There's more about the movies than the man and while Frayling is certainly sympathetic to Leone, as well as being a great admirer of his work, Leone himself comes across as alternatingly childlike and childish.

Frayling was one of the first critics to take Leone's movies seriously—Graham Greene was another—and he is excellent on the films, pointing out the recurring theme of circularity and suggesting that at the end of The Good, the Bad and the Ugly, Clint Eastwood rides off to the town in A Fistful of Dollars, thus beginning the trilogy again. (This would explain why Clint Eastwood finds, in the third film, the poncho that he wears in the first two, something that has always puzzled me.)

Frayling writes extremely well about Ennio Morricone's music also.

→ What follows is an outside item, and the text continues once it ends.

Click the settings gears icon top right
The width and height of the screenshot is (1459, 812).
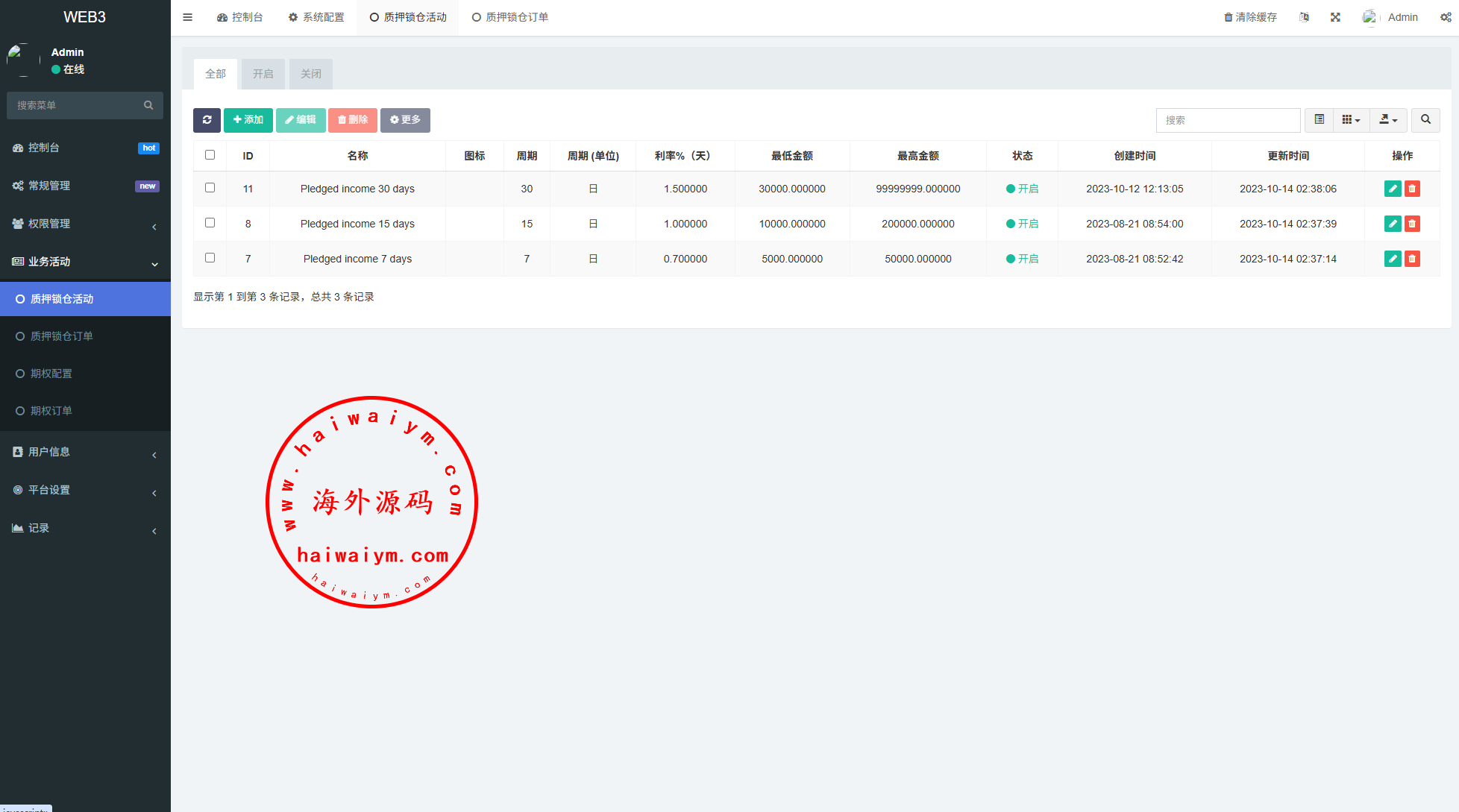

And I was startled to learn that it took Leone so long to realize Once Upon a Time in America that Morricone had composed the score seven years before shooting began!

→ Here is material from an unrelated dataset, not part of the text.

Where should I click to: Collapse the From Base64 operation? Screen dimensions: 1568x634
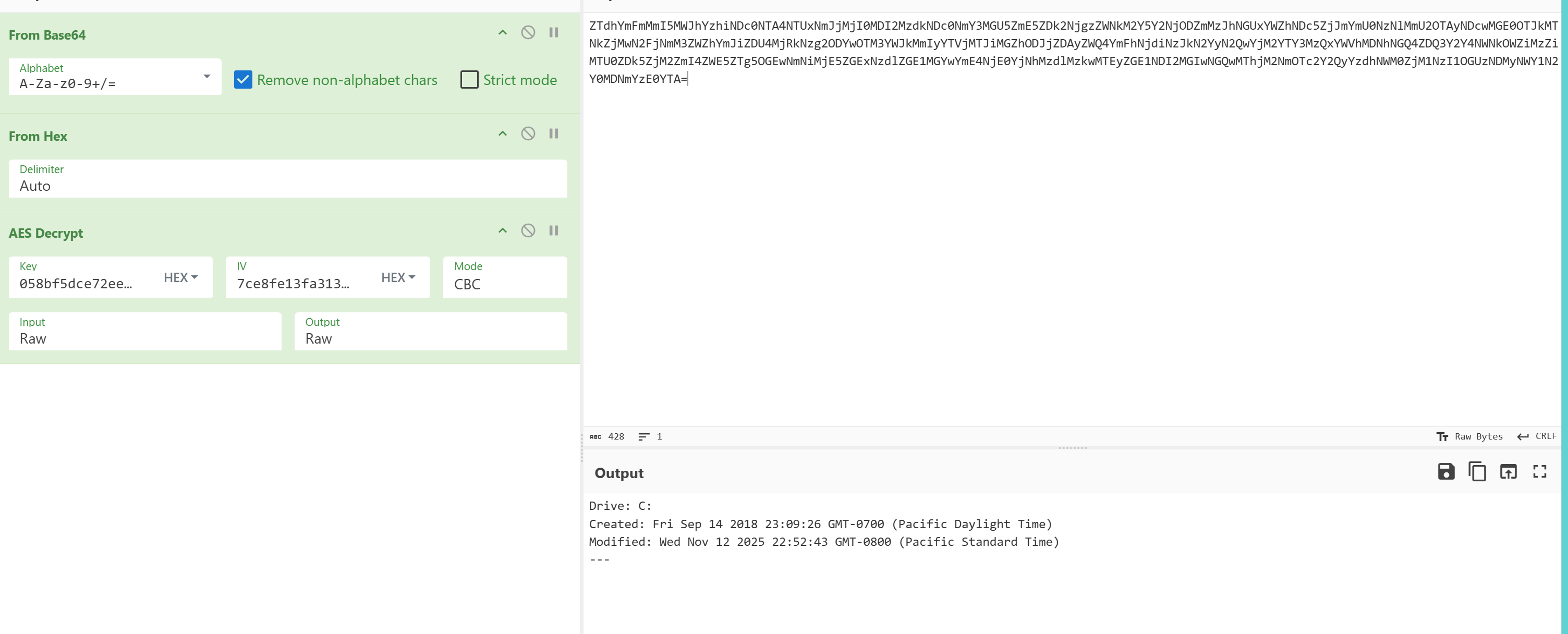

This leads to a touching comment from Morricone regarding Leone's unrealized idea for a movie about the siege of Leningrad. Leone spent the last years of his life working toward this goal, which would presumably have satisfied his longstanding dream of remaking Gone With the Wind. Morricone notes that for the first time in their long relationship, they didn't discuss the score while Leone was trying to get the movie off the ground, and this was probably because Leone didn't believe he would live to make Leningrad.

Leone died quickly and quietly, at the age of 60, while watching I Want To Live! on television.

Frayling's original manuscript of this book was apparently more than half a million words long. He mentions, in an introduction to this 2012 edition—the first edition was published in 2000 and was J. G. Ballard's "book of the year"—that he might be tempted to release his original "director's cut" of the book.

I hope he does. It would be very appropriate, very much in the spirit of Leone.

And it might explain why Robert Mitchum's name is in the index of this book but nowhere else.